I threw up my hands. “Because the darn things just won’t vaporize. That led me down a rabbit hole of burners, ovens, and crucible furnaces that turned up nothing. The dots are unaffected at temperatures up to two thousand degrees Celsius. Nothing.”
“And that’s odd?”
“It’s crazy odd,” I said. “But these things live on the sun. At least some of the time. So I guess having a high resistance to heat makes sense.”
“They live on the sun?” she said. “So they’re a life-form?”
“I’m pretty sure they are, yeah.”
“Elaborate.”
“Well, they move around. It’s plainly visible through the microscope. That alone doesn’t prove they’re alive—inert stuff moves all the time from static charge or magnetic fields or whatever. But there is something else I noticed. Something weird. And it made the pieces fall into place.”
“Okay.”
“I put a few dots under a vacuum and ran a spectrograph. Just a simple test to see if they emit light. And they do, of course. They give off infrared light at the 25.984 micron wavelength. That’s the Petrova frequency—the light that makes the Petrova line. I expected that. But then I noticed they only emit light when they’re moving. And boy, do they emit a lot of it. I mean, not a lot from our point of view, but for a tiny single-celled organism it’s a ton.”
“And how is that relevant?”
“I did some back-of-the napkin math. And I’m pretty sure that light is how they move around.”
Stratt raised an eyebrow. “I don’t follow.”
“Believe it or not, light has momentum,” I said. “It exerts a force. If you were out in space and you turned on a flashlight, you’d get a teeny, tiny amount of thrust from it.”
“I didn’t know that.”
“Now you do. And a teeny-tiny thrust on a teeny-tiny mass can be an effective form of propulsion. I measured the dots’ average mass at about twenty picograms. That took a long time, by the way, but that lab equipment is awesome. Anyway, the movement I see is consistent with the momentum of the emitted light.”
She set her tablet down. I had, apparently, accomplished the rare feat of getting her undivided attention. “Is that something that happens in nature?”
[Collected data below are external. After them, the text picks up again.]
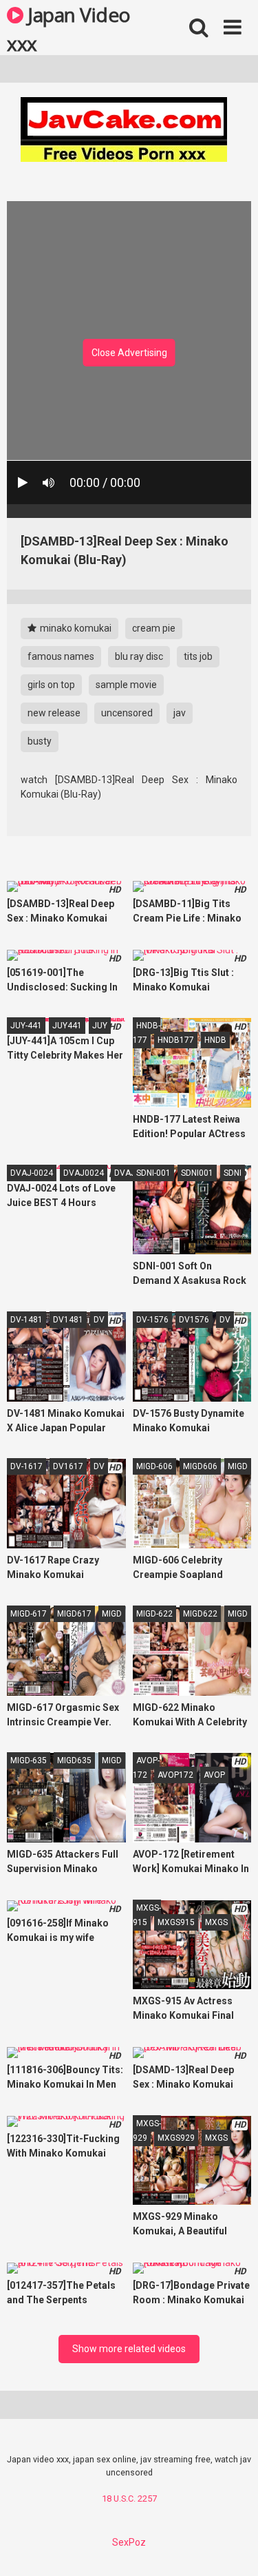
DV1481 (68, 1320)
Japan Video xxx (69, 28)
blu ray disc (139, 656)
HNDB (215, 1040)
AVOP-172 (146, 1768)
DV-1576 (152, 1320)
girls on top (51, 684)
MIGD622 (200, 1614)
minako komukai (74, 628)
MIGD (238, 1466)
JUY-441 (26, 1025)
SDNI (232, 1173)
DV (99, 1320)
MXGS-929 (147, 2131)
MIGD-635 (28, 1760)
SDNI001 (197, 1173)
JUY (99, 1025)
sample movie (126, 684)
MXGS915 (176, 1922)
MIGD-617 (28, 1614)
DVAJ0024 (83, 1173)
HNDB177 (176, 1040)
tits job (198, 656)
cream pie (153, 628)
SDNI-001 (153, 1173)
I shook my head. “No way. Nothing in nature has that kind of energy storage. You don’t understand how much energy these dots are emitting. It’s like…getting to the scales of mass conversion. E = mc2 kind of stuff. These tiny dots have more energy stored up in them than remotely makes sense.”
“Well,” she said. “They did just come from the sun. And the sun is losing energy.”
“Yeah. That’s why I think it’s a life-form,” I said. “It consumes energy, stores it in some way we don’t understand, then uses it for propulsion. That’s not a simple physical or chemical process. That’s complex and directed. Something that must have evolved.”
“So the Petrova line is…tiny little rocket flares?”
“Probably. And I bet we’re only seeing a small percentage of the total light coming off that area. They use it to propel themselves to Venus or to the sun. Or both. I don’t know. Point is, the light will go away from their direction of travel. Earth isn’t in that line, so we only see the light that reflects off nearby space dust.”
“Why do they go to Venus?” she asked. “And how do they reproduce?”
“Good questions. Ones I don’t have answers for. But if they’re single-celled stimulus/response organisms, they probably reproduce through mitosis.” I paused. “That’s when the cell splits in half to become two new cells—”
“Yes, I know that much, thank you.” She looked to the ceiling. “People always assumed our first contact with alien life—if any existed—would be little green men in UFOs. We never considered the idea of a simple, unintelligent species.”